== Required work ==
Every line with the string "Task" in it belongs in your answer, so copy them all from the data.

== Records shown ==
==============================

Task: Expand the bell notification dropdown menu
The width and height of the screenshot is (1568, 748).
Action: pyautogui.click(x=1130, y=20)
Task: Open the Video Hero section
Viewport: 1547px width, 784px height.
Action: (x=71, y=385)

==============================

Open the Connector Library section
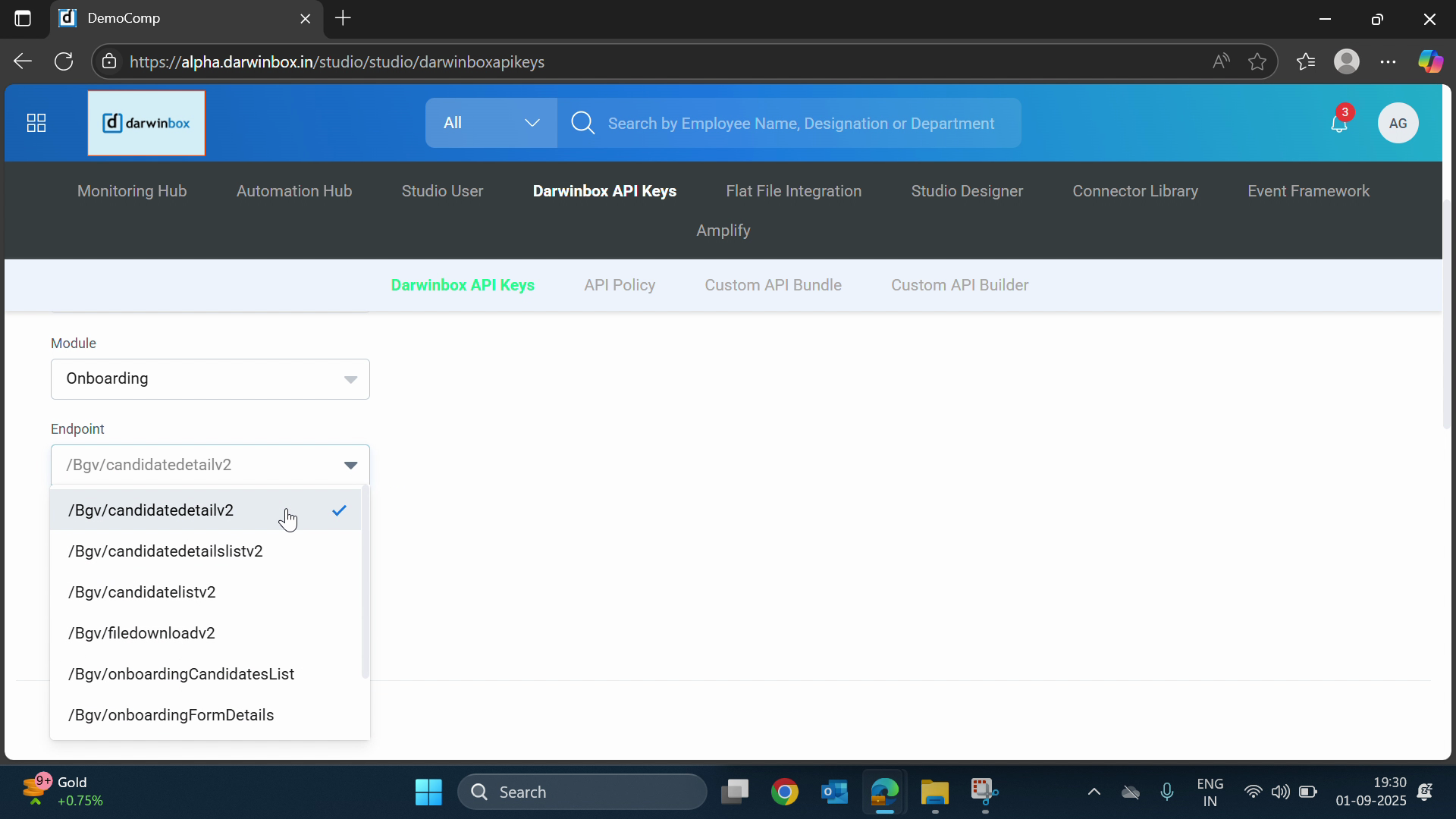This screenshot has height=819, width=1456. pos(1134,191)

==============================

== Written answer ==
Task: Expand the bell notification dropdown menu
Task: Open the Video Hero section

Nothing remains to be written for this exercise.